§ **The data**
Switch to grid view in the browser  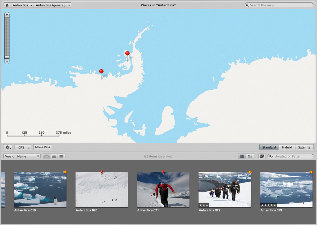click(x=54, y=156)
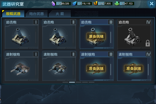Go to the third page indicator dash

(79, 82)
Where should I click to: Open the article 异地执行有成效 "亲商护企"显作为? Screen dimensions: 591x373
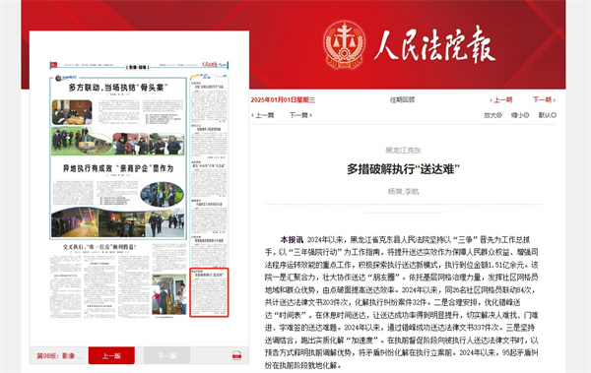(x=118, y=168)
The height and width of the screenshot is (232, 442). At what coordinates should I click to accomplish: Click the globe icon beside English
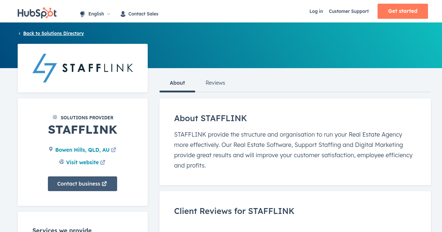[83, 14]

§ **Task details**
Nothing but the lines from the line containing "The height and" through the last line of the listing above should appear, output exactly, with no pictures.

§ **Answer to the problem**
The height and width of the screenshot is (232, 442). At what coordinates should I click to accomplish: Click the globe icon beside English
[83, 14]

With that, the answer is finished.